Davide Perini edited this page Oct 15, 2020 · 27 revisions

Why is it fast? What is the achievable framerate?

Firefly Luciferin is written in Java using AWT's Robot class, Robots is the only way to screen capture using Java (without exotic libs).
With that thing you can almost never get above 5FPS (in 4K) because as you can see in the OpenJDK implementation, robot.createScreenCapture() is synchronized and the native calls it uses are pretty slow.
Fast enough for screenshots but too slow for screen capture.
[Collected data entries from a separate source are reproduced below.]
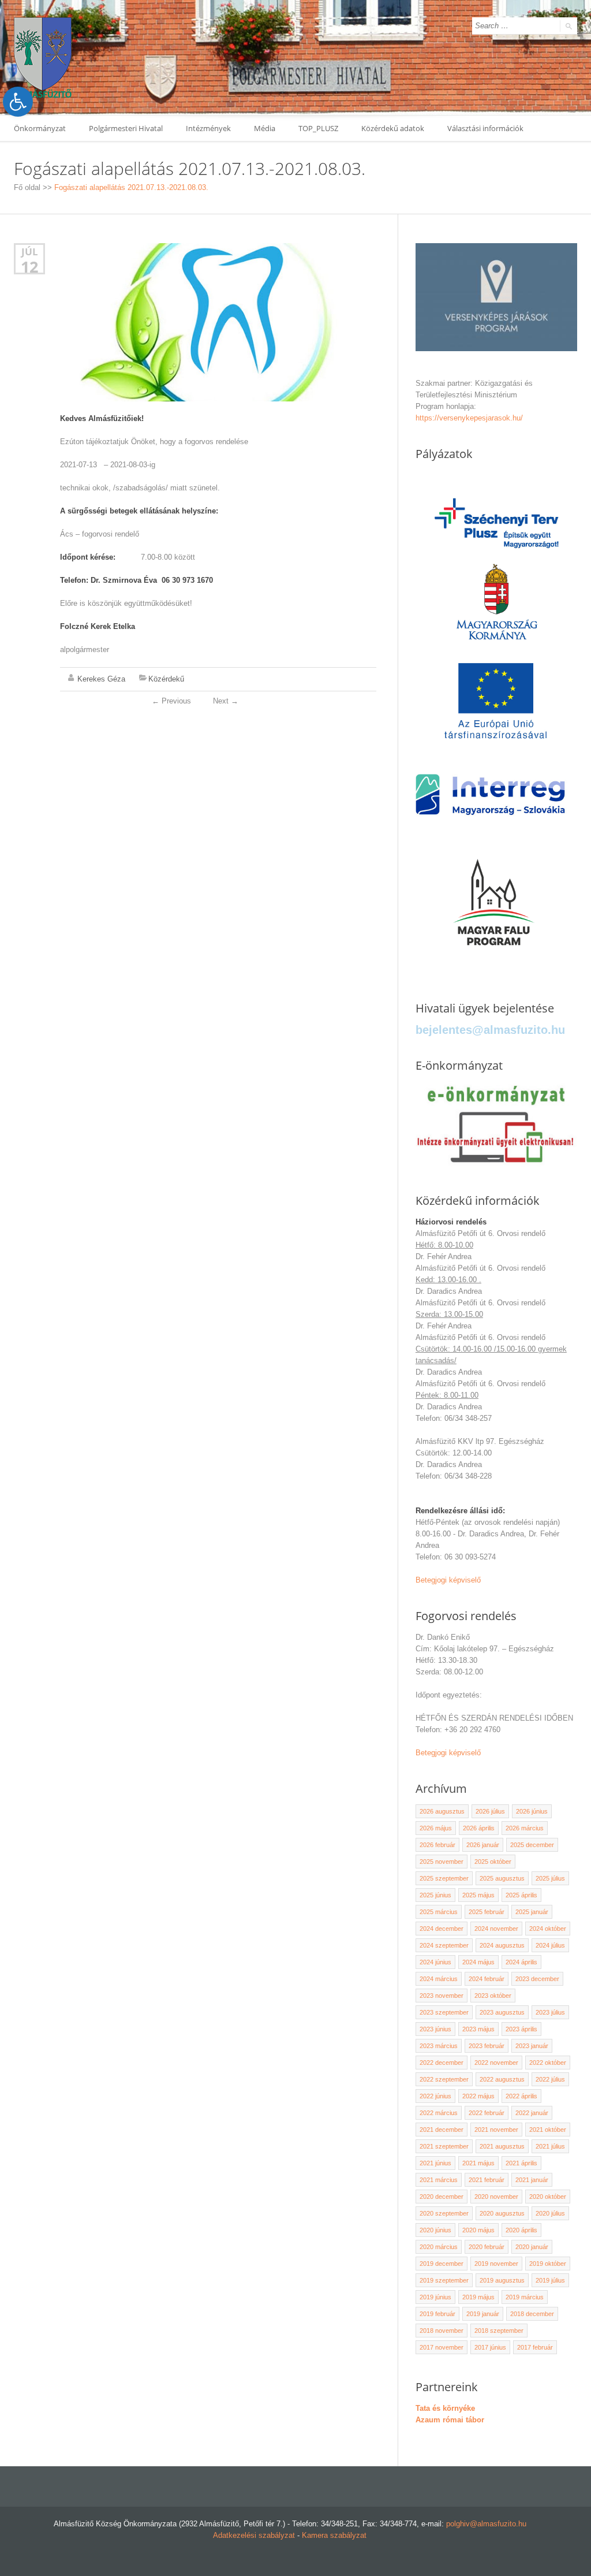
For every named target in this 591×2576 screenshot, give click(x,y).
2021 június (435, 2163)
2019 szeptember (444, 2280)
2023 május (478, 2029)
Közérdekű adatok (392, 128)
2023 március (439, 2045)
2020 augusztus (502, 2213)
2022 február (486, 2112)
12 (29, 266)
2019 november (496, 2263)
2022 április (521, 2096)
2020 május (478, 2230)
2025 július (550, 1878)
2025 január (531, 1911)
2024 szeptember (444, 1945)
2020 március (439, 2246)
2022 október (547, 2062)
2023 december (537, 1978)
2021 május (478, 2163)
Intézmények (208, 128)
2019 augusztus (502, 2280)
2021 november (496, 2129)
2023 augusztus (502, 2012)
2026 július (490, 1811)
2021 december (441, 2129)
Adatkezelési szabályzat (254, 2535)
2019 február (437, 2313)
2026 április (479, 1828)
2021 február (486, 2179)
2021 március (439, 2179)
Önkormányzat (40, 128)
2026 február (437, 1844)
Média (264, 128)
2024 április (521, 1962)
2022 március (439, 2112)
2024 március (439, 1978)
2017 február (535, 2347)
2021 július (550, 2146)
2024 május (478, 1962)
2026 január (482, 1844)
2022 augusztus (502, 2079)
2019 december (441, 2263)
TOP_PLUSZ (318, 128)
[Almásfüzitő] (43, 57)
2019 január (482, 2313)
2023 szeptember (444, 2012)
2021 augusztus (502, 2146)
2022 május (478, 2096)
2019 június (435, 2297)
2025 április (521, 1895)
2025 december (532, 1844)
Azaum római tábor (450, 2419)
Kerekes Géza (101, 679)
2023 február (486, 2045)
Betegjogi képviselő (448, 1580)
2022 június (435, 2096)
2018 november (441, 2330)
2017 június (490, 2347)
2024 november (496, 1928)
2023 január (531, 2045)
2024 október (547, 1928)
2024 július (550, 1945)
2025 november (441, 1861)
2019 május (478, 2297)
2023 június (435, 2029)
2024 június (435, 1962)
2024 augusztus (502, 1945)
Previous (171, 701)
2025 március (439, 1911)
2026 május (436, 1828)
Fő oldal (27, 187)
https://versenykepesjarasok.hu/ (469, 418)
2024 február (486, 1978)
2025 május (478, 1895)
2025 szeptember (444, 1878)
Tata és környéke (445, 2408)
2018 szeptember (498, 2330)
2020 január (531, 2246)
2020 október (547, 2196)
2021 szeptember (444, 2146)
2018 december (532, 2313)
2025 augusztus (502, 1878)
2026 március (525, 1828)
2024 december (441, 1928)
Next (225, 701)
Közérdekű (166, 679)
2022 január (531, 2112)
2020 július (550, 2213)
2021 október (547, 2129)
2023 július (550, 2012)
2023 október (492, 1995)
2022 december (441, 2062)
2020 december (441, 2196)
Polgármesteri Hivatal (126, 128)
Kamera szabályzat (334, 2535)
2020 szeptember (444, 2213)
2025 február (486, 1911)
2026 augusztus (442, 1811)
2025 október (492, 1861)
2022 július (550, 2079)
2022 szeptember (444, 2079)
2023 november (441, 1995)
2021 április (521, 2163)
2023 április (521, 2029)
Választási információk (485, 128)
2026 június (532, 1811)
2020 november (496, 2196)
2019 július (550, 2280)
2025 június (435, 1895)
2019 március (525, 2297)
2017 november (441, 2347)
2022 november (496, 2062)
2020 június (435, 2230)
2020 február (486, 2246)
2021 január (531, 2179)
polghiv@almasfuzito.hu (486, 2523)
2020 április (521, 2230)
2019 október (547, 2263)
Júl (29, 251)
If one Robot can capture at about 5FPS, what about 2 Robots in a multi threaded producer/consumer environment?
What about adding GPU Hardware Acceleration to the mix?

What is the Performance Impact on your System?

Firefly Luciferin is a very optimized software and it has nearly no impact on your system performance.
By default Firefly Luciferin captures at 30FPS, if you want you can unlock the framerate.

If you are using a slow microcontroller, capturing at a very high framerate will not help. If you right click the tray icon and then click FPS, you can see the output as shown in the image below. In that output you can see how fast the software is capturing the screen (producing) and how fast your microcontroller is able to process (consume) this data.

Increase dataRate accordingly to your microcontroller's serial speed, 115200 is generally more than enough for 30FPS and 100 LEDs. Producers framerate should not exceed the consuming one, all data that is not consumed in time, is lost.

GPU Hardware Acceleration using Java Native Access

Screen capturing is pretty slow and very CPU intensive in Windows systems (Linux is much more efficient in this regard), for this reason I wrapped the Windows GDI32 C class using Java Native Access to access Windows hardware acceleration.

This API captures and delivers captured frames in GPU memory.

If you are running Windows 8 or Windows 10 you can use Desktop Duplication API (DDUPL), it's the fastest implementation yet, no lag, no stutter, very small usage of resources. DDUPL is accessed via JNA using the GStreamer bindings for Java.